▶ **ASSIGNMENT**
Write the data below out again, with each line matching the original.

[[ PROVIDED RECORDS, beginning ]]

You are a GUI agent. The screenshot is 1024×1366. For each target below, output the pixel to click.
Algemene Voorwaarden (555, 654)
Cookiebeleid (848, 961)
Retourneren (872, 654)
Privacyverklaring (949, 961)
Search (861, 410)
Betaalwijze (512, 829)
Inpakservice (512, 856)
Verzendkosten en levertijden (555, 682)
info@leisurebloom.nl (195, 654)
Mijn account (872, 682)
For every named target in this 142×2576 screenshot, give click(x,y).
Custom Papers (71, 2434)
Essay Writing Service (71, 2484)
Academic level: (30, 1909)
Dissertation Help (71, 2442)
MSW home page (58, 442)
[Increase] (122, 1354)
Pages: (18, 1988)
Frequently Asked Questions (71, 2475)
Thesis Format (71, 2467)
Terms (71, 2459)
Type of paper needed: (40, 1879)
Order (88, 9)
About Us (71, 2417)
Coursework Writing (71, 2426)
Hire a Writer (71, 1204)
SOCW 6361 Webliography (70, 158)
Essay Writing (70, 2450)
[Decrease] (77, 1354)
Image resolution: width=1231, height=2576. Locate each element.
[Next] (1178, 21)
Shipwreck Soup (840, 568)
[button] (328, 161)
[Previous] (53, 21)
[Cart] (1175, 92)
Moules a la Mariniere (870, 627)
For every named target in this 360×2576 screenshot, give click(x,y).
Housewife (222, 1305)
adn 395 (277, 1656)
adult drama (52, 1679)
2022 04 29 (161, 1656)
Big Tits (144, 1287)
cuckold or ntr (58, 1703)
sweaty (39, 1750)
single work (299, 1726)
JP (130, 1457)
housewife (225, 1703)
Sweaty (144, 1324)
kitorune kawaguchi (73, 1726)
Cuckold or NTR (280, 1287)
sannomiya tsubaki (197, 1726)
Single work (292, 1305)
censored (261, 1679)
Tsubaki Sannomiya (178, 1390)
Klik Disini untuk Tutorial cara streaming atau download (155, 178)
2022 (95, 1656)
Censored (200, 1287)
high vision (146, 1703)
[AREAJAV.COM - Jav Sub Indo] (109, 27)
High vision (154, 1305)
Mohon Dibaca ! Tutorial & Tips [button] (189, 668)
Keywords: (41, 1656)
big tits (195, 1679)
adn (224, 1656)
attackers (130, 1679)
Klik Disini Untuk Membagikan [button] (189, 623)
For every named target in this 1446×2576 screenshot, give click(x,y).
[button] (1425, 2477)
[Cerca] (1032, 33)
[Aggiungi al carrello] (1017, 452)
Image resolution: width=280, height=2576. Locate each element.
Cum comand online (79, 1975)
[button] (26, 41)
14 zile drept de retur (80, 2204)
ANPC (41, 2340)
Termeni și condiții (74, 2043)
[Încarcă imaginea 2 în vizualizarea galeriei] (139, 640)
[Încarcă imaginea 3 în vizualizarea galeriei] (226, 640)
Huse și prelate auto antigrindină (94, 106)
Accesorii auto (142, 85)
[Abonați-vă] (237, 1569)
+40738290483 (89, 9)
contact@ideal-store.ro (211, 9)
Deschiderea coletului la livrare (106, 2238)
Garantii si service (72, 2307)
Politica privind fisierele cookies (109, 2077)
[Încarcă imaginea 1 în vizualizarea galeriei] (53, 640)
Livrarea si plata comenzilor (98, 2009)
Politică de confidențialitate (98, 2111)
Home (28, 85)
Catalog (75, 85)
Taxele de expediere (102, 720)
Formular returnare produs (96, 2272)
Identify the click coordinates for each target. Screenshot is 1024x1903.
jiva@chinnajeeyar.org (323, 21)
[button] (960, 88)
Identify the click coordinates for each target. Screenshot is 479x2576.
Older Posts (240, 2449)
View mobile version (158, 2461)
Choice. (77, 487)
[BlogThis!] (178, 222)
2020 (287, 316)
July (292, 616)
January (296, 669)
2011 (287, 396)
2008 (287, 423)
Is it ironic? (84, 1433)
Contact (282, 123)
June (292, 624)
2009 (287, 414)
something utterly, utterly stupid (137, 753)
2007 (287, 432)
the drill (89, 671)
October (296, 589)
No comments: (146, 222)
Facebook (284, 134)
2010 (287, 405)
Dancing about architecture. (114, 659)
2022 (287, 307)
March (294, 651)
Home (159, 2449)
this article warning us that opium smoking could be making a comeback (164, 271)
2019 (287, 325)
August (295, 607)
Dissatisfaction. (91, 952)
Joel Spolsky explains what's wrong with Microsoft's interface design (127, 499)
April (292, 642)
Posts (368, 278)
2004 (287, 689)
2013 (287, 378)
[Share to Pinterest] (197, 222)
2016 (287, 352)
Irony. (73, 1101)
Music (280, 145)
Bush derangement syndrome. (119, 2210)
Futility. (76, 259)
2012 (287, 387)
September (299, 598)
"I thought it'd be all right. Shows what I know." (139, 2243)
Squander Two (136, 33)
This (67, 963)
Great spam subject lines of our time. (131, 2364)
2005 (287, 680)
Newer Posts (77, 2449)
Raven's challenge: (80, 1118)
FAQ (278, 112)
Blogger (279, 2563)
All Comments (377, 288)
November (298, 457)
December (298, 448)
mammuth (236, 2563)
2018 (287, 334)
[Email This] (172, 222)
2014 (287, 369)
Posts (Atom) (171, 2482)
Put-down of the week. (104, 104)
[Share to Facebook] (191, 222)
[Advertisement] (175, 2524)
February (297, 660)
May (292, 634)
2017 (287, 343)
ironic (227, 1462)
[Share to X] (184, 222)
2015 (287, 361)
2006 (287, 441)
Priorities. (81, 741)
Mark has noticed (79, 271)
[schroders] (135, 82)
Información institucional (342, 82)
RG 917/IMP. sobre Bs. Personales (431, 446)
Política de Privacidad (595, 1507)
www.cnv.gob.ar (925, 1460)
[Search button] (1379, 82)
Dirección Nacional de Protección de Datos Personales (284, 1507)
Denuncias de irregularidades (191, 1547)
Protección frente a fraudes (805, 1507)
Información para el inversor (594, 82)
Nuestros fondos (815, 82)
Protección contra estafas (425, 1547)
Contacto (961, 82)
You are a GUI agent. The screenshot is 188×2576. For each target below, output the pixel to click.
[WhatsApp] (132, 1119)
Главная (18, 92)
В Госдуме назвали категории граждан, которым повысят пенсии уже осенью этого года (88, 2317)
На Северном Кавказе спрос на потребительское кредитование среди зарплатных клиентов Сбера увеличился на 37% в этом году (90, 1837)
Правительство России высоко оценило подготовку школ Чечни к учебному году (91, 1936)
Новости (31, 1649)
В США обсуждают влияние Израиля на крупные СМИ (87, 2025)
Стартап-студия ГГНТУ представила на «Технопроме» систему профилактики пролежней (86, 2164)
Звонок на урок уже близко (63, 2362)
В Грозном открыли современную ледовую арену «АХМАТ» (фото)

[[ PROVIDED RECORDS, end ]]

▶ **ANSWER TO THE EXERCISE**
You are a GUI agent. The screenshot is 1024×1366. For each target below, output the pixel to click.
Algemene Voorwaarden (555, 654)
Cookiebeleid (848, 961)
Retourneren (872, 654)
Privacyverklaring (949, 961)
Search (861, 410)
Betaalwijze (512, 829)
Inpakservice (512, 856)
Verzendkosten en levertijden (555, 682)
info@leisurebloom.nl (195, 654)
Mijn account (872, 682)
For every named target in this 142×2576 screenshot, give click(x,y).
Custom Papers (71, 2434)
Essay Writing Service (71, 2484)
Academic level: (30, 1909)
Dissertation Help (71, 2442)
MSW home page (58, 442)
[Increase] (122, 1354)
Pages: (18, 1988)
Frequently Asked Questions (71, 2475)
Thesis Format (71, 2467)
Terms (71, 2459)
Type of paper needed: (40, 1879)
Order (88, 9)
About Us (71, 2417)
Coursework Writing (71, 2426)
Hire a Writer (71, 1204)
SOCW 6361 Webliography (70, 158)
Essay Writing (70, 2450)
[Decrease] (77, 1354)
Image resolution: width=1231, height=2576. Locate each element.
[Next] (1178, 21)
Shipwreck Soup (840, 568)
[button] (328, 161)
[Previous] (53, 21)
[Cart] (1175, 92)
Moules a la Mariniere (870, 627)
For every named target in this 360×2576 screenshot, give click(x,y).
Housewife (222, 1305)
adn 395 (277, 1656)
adult drama (52, 1679)
2022 04 29 (161, 1656)
Big Tits (144, 1287)
cuckold or ntr (58, 1703)
sweaty (39, 1750)
single work (299, 1726)
JP (130, 1457)
housewife (225, 1703)
Sweaty (144, 1324)
kitorune kawaguchi (73, 1726)
Cuckold or NTR (280, 1287)
sannomiya tsubaki (197, 1726)
Single work (292, 1305)
censored (261, 1679)
Tsubaki Sannomiya (178, 1390)
Klik Disini untuk Tutorial cara streaming atau download (155, 178)
2022 (95, 1656)
Censored (200, 1287)
high vision (146, 1703)
[AREAJAV.COM - Jav Sub Indo] (109, 27)
High vision (154, 1305)
Mohon Dibaca ! Tutorial & Tips [button] (189, 668)
Keywords: (41, 1656)
big tits (195, 1679)
adn (224, 1656)
attackers (130, 1679)
Klik Disini Untuk Membagikan [button] (189, 623)
For every named target in this 1446×2576 screenshot, give click(x,y).
[button] (1425, 2477)
[Cerca] (1032, 33)
[Aggiungi al carrello] (1017, 452)
Image resolution: width=280, height=2576. Locate each element.
Cum comand online (79, 1975)
[button] (26, 41)
14 zile drept de retur (80, 2204)
ANPC (41, 2340)
Termeni și condiții (74, 2043)
[Încarcă imaginea 2 în vizualizarea galeriei] (139, 640)
[Încarcă imaginea 3 în vizualizarea galeriei] (226, 640)
Huse și prelate auto antigrindină (94, 106)
Accesorii auto (142, 85)
[Abonați-vă] (237, 1569)
+40738290483 (89, 9)
contact@ideal-store.ro (211, 9)
Deschiderea coletului la livrare (106, 2238)
Garantii si service (72, 2307)
Politica privind fisierele cookies (109, 2077)
[Încarcă imaginea 1 în vizualizarea galeriei] (53, 640)
Livrarea si plata comenzilor (98, 2009)
Politică de confidențialitate (98, 2111)
Home (28, 85)
Catalog (75, 85)
Taxele de expediere (102, 720)
Formular returnare produs (96, 2272)
Identify the click coordinates for each target. Screenshot is 1024x1903.
jiva@chinnajeeyar.org (323, 21)
[button] (960, 88)
Identify the click coordinates for each target. Screenshot is 479x2576.
Older Posts (240, 2449)
View mobile version (158, 2461)
Choice. (77, 487)
[BlogThis!] (178, 222)
2020 (287, 316)
July (292, 616)
January (296, 669)
2011 (287, 396)
2008 (287, 423)
Is it ironic? (84, 1433)
Contact (282, 123)
June (292, 624)
2009 (287, 414)
something utterly, utterly stupid (137, 753)
2007 (287, 432)
the drill (89, 671)
October (296, 589)
No comments: (146, 222)
Facebook (284, 134)
2010 (287, 405)
Dancing about architecture. (114, 659)
2022 (287, 307)
March (294, 651)
Home (159, 2449)
this article warning us that opium smoking could be making a comeback (164, 271)
2019 (287, 325)
August (295, 607)
Dissatisfaction. (91, 952)
Joel Spolsky explains what's wrong with Microsoft's interface design (127, 499)
April (292, 642)
Posts (368, 278)
2004 (287, 689)
2013 (287, 378)
[Share to Pinterest] (197, 222)
2016 (287, 352)
Irony. (73, 1101)
Music (280, 145)
Bush derangement syndrome. (119, 2210)
Futility. (76, 259)
2012 (287, 387)
September (299, 598)
"I thought it'd be all right. Shows what I know." (139, 2243)
Squander Two (136, 33)
This (67, 963)
Great spam subject lines of our time. (131, 2364)
2005 (287, 680)
Newer Posts (77, 2449)
Raven's challenge: (80, 1118)
FAQ (278, 112)
Blogger (279, 2563)
All Comments (377, 288)
November (298, 457)
December (298, 448)
mammuth (236, 2563)
2018 (287, 334)
[Email This] (172, 222)
2014 (287, 369)
Posts (Atom) (171, 2482)
Put-down of the week. (104, 104)
[Share to Facebook] (191, 222)
[Advertisement] (175, 2524)
February (297, 660)
May (292, 634)
2017 (287, 343)
ironic (227, 1462)
[Share to X] (184, 222)
2015 (287, 361)
2006 (287, 441)
Priorities. (81, 741)
Mark has noticed (79, 271)
[schroders] (135, 82)
Información institucional (342, 82)
RG 917/IMP. sobre Bs. Personales (431, 446)
Política de Privacidad (595, 1507)
www.cnv.gob.ar (925, 1460)
[Search button] (1379, 82)
Dirección Nacional de Protección de Datos Personales (284, 1507)
Denuncias de irregularidades (191, 1547)
Protección frente a fraudes (805, 1507)
Información para el inversor (594, 82)
Nuestros fondos (815, 82)
Protección contra estafas (425, 1547)
Contacto (961, 82)
You are a GUI agent. The screenshot is 188×2576. For each target below, output the pixel to click.
[WhatsApp] (132, 1119)
Главная (18, 92)
В Госдуме назвали категории граждан, которым повысят пенсии уже осенью этого года (88, 2317)
На Северном Кавказе спрос на потребительское кредитование среди зарплатных клиентов Сбера увеличился на 37% в этом году (90, 1837)
Правительство России высоко оценило подготовку школ Чечни к учебному году (91, 1936)
Новости (31, 1649)
В США обсуждают влияние Израиля на крупные СМИ (87, 2025)
Стартап-студия ГГНТУ представила на «Технопроме» систему профилактики пролежней (86, 2164)
Звонок на урок уже близко (63, 2362)
В Грозном открыли современную ледовую арену «АХМАТ» (фото)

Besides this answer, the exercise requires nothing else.